It's 7:00 a.m. Saturday morning and I'm trying desperately to wake up my 11-year-old son for school. That's right, school. You see he's failing math and this might be the last step or the first step, I'm not sure. His New York City Public School has implemented a Saturday Test Prep Program. He has to pass that dreaded test in order to move up to 7th grade. It's all very serious with a lot of talk about ruining his future.
Also, it's a snowy, rainy, and cold Saturday. My son just wants to hang with his friends or rather he wants to be 18 and do whatever he wants to do. He wants to be in charge of his life, a fact he reminds me of repeatedly from 7:01-8:47 a.m. when I drop him off.
Math just doesn't click for him, it never has. I see the struggle. I see him counting in his head and his fingers moving ever so slightly as he tries to figure out the answer, even simple math confuses him.

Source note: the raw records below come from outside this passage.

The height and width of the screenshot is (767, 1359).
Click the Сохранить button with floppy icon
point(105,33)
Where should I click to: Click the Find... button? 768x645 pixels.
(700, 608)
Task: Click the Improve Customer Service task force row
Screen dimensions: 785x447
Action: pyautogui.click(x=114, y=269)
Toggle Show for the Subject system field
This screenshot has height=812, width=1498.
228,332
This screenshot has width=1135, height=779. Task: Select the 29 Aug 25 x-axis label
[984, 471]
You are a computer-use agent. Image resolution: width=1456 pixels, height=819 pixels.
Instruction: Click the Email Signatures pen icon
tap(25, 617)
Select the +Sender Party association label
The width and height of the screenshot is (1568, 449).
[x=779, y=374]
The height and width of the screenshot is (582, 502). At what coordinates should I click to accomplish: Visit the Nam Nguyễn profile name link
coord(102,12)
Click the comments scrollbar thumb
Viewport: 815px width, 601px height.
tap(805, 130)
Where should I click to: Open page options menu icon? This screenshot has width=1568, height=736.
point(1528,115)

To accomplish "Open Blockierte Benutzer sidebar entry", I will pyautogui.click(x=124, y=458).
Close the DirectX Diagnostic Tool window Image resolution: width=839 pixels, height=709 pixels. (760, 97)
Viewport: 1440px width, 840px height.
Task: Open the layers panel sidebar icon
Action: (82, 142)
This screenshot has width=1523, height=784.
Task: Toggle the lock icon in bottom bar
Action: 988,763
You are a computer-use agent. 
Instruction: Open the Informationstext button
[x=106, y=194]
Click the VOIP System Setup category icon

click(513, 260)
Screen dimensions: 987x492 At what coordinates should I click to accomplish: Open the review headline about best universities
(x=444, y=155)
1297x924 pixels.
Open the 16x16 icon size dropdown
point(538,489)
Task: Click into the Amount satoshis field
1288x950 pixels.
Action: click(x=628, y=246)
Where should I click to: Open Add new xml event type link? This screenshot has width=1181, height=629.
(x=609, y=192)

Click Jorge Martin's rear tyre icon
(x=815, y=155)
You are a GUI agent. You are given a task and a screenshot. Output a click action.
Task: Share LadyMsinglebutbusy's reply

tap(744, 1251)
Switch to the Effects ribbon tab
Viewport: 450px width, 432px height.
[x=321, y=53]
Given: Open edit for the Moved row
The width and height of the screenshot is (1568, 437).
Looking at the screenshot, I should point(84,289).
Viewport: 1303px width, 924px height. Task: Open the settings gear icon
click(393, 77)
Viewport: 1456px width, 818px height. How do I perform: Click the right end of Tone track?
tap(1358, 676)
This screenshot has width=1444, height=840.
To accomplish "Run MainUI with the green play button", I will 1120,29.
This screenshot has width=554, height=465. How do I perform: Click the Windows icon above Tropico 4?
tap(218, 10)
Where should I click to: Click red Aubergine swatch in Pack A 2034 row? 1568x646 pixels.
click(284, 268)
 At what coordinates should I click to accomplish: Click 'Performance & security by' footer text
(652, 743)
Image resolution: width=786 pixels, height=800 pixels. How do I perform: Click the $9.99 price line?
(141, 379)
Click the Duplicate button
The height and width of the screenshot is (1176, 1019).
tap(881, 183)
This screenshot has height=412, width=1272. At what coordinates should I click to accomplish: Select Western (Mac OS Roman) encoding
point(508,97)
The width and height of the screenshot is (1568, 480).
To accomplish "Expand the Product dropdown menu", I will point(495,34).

Forget Algebra. His tutor told him he just needs to pass the tests, that he'll probably never use algebra as an adult. At least she was honest. A former principal told me he wasn't an extraordinary kid on paper. Can you imagine what that felt like?
After that statement, he was tested and I got a piece of paper that gives him an IEP in math, meaning he gets time and half at tests and other services. I'm glad I did it but sometimes I want to shove that paper up their $%&E*.
He's gone from being embarrassed that he can't do it, to being withdrawn and not caring at all, except for the fact that he does care and it's breaking my heart. I want to help him, I want to magically make him "get" math.
But I can't, and on this cold, annoying Saturday, I'm not even sure the school can.
Maybe what the school can do is shock him into caring more, or maybe the school needs to refocus and not just teach to a test. Maybe we need private school, but that's a financial slippery slope for even one kid and I have three Little Laing's.
So I'm trying tough love and boy, is it tough. I want to hold him, hug him, take him home and protect him from the big bad world. What I need to do is protect him from himself and the feeling of failure. Honestly, this sucks all around. I feel like I'm living in a John Hughes movie, it's the prequel to Ferris Bueller's Day Off and The Breakfast Club. "Hey, hey, hey, hey!"
Make your own soundtrack to:
11 things my son said before drop off at Saturday School:
- I hate you.
- You hate me.
- I'm not talking to you ever again.
- You're not my mother anymore.
- I'm in charge of my own life.
- My feet are wet.
- Why are you doing this to me?
- I'm not going.
- You can't tell me what to do.
- This is really funny (with an added maniacal laugh)
- I really hate you.
Seven things my son said at pickup from Saturday school:
- Well, that was fun.
- I still hate you.
- I'm in a bad mood.
- My feet are still wet.
- I'm never doing that again.
- I have to pee.
- I'm still not talking to you.
Then he held my hand and we rode home in silence, his tough love sentence over until next Saturday.
He's an artist like his father and a musician like neither of us. No amount of beating him over the head will force him to learn math. He's wise beyond his years and is so good at guitar, he's a teacher and a student, 7th grade doesn't even apply. So he doesn't "get" math, he "gets" so many other things and is an extraordinary human being, on paper and any surface that exists or will ever exist, in perpetuity, forever and ever.